» Exercise brief
Using the Middlesex review below, answer yes or no to each statement and quote the deciding words. (a) The review says Eugenides moves between first and third person narration. (b) The review says the novel follows two generations of the Stephanides family. (c) The reviewer faults the light treatment of Cal(lie)'s gender dilemma.

» Quoted passage
--

Thursday, March 30, 2006

Three book reviews

Middlesex, by Jeffrey Eugenides
Middlesex worthy of Pulitzer , March 30, 2006
Greg A. Locascio (DeKalb, IL USA) - See all my reviews
Middlesex is a page turner. Eugenides explores three generations of the Stephanides family with lushly-described characters brought fully to life through the conversational, detailed narrative of Cal(lie), a genetic time bomb hermaphrodite. Eugenides switches between first and third person narration deftly, telling us what Cal(lie) could not logically know (like the smell of his/her grandfather/uncle Lefty's crotch, and his embarrassment over it, the first time he makes love to his sister Desdemona).

While Eugenides vision is grand in scope (such as his description of the burning and evacuation of Smyrna and, later, the burning of Detroit in race riots), he also shows his character's interior, hidden motivations inflected with an air of tragedy and humor. His only fault is treating Cal(lie)'s gender dilemma with a light stroke, as if an afterthought to the more pressing demands of showing us how he/she got there.

--

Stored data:
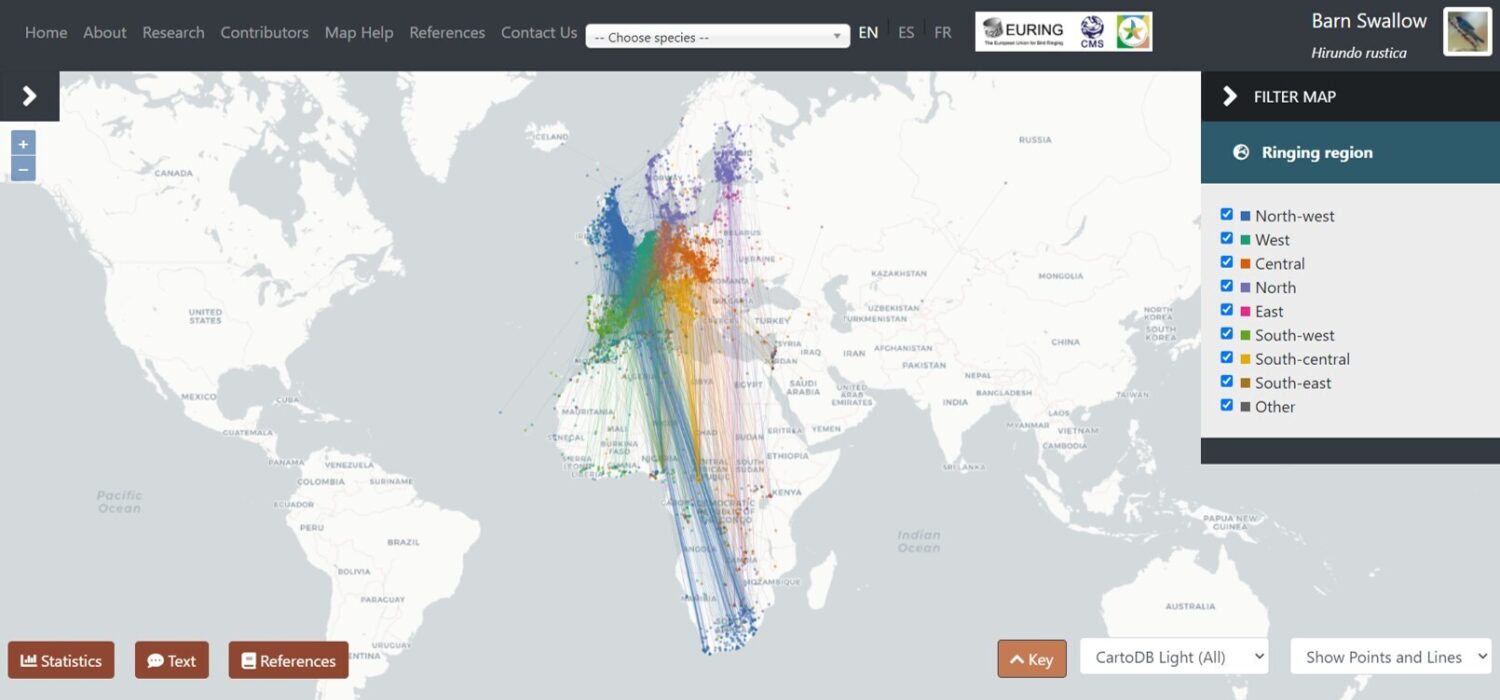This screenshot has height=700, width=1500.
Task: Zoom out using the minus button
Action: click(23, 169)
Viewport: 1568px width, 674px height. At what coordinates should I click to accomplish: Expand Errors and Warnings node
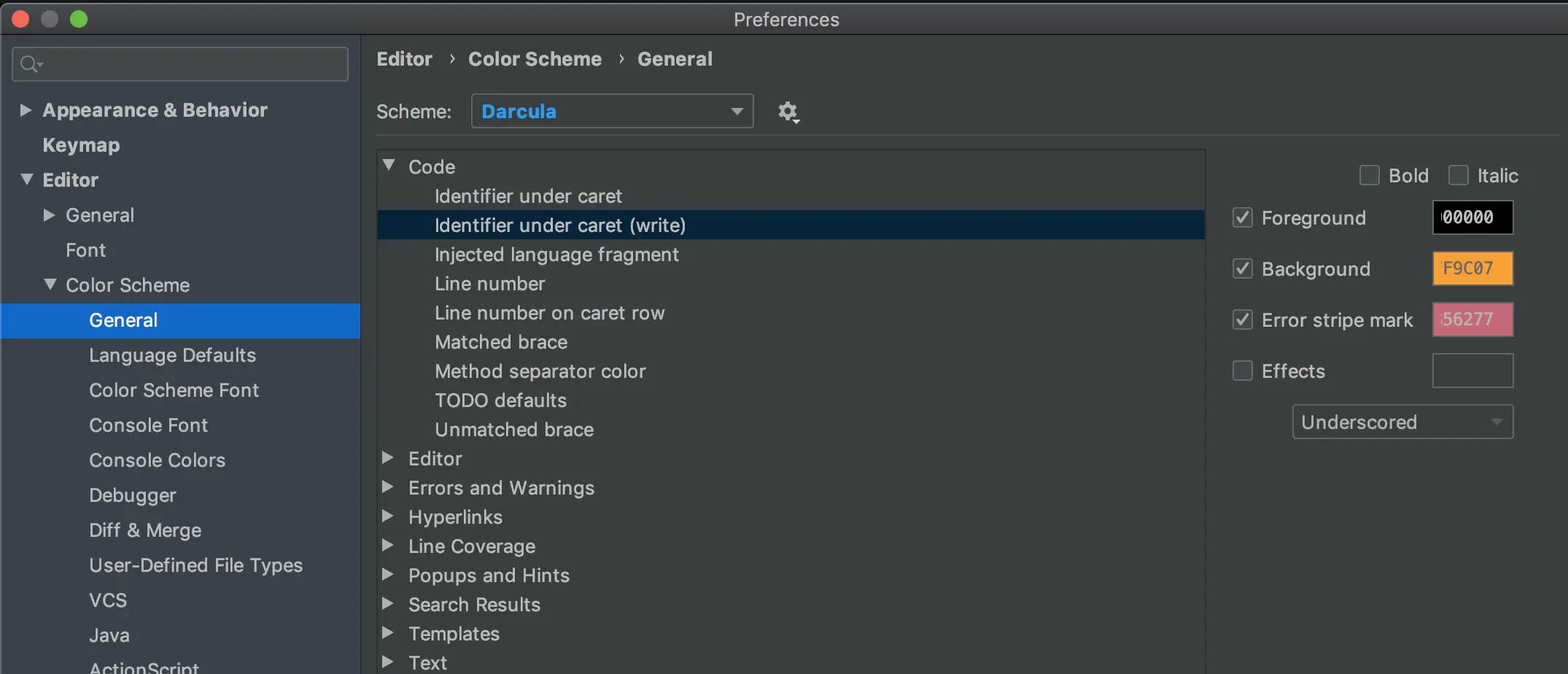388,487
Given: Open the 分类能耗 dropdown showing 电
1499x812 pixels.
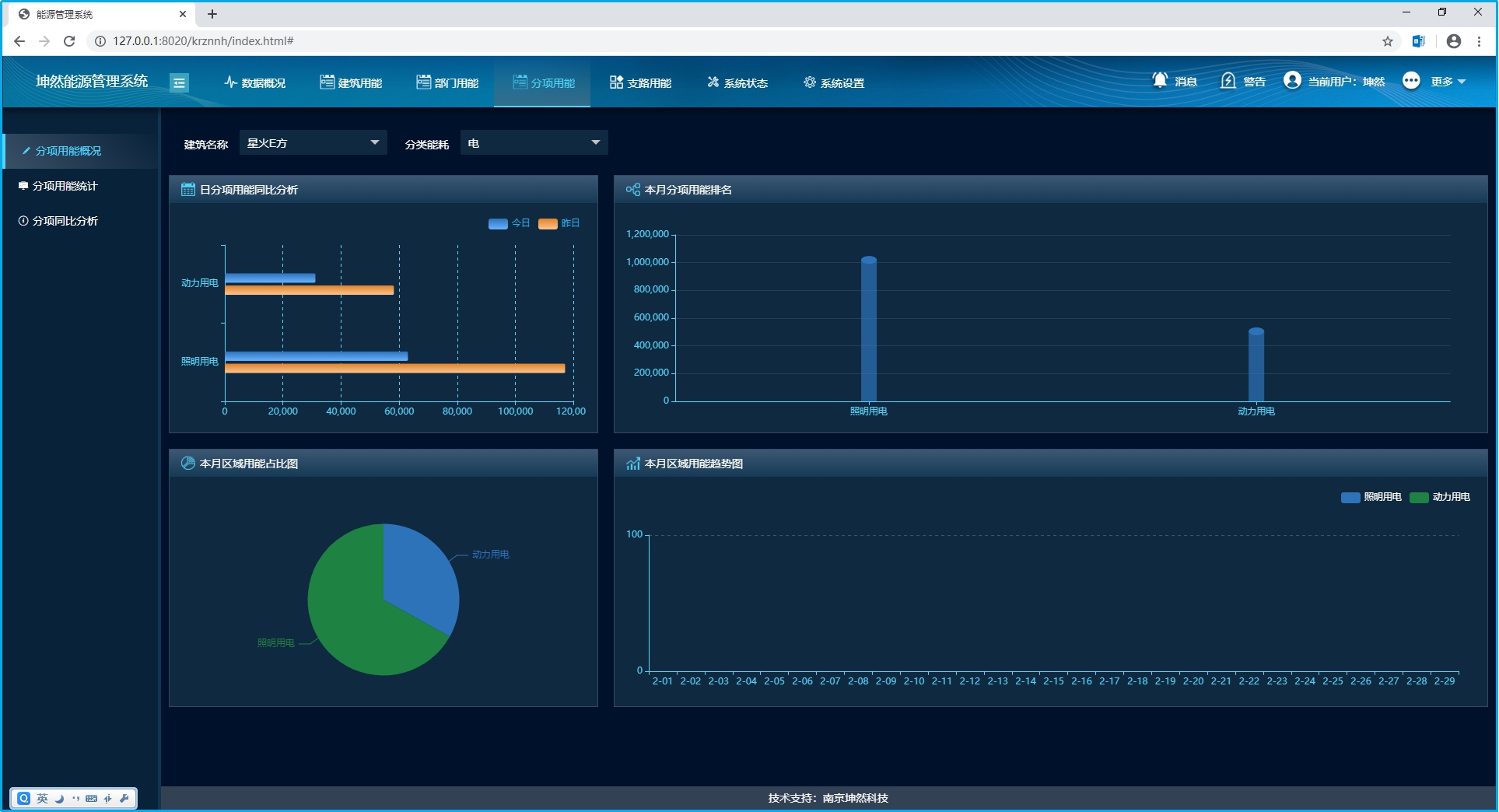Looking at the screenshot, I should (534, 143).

--

» Response area
(a) Yes: "Eugenides switches between first and third person narration deftly"
(b) No: "Eugenides explores three generations of the Stephanides family"
(c) Yes: "His only fault is treating Cal(lie)'s gender dilemma with a light stroke"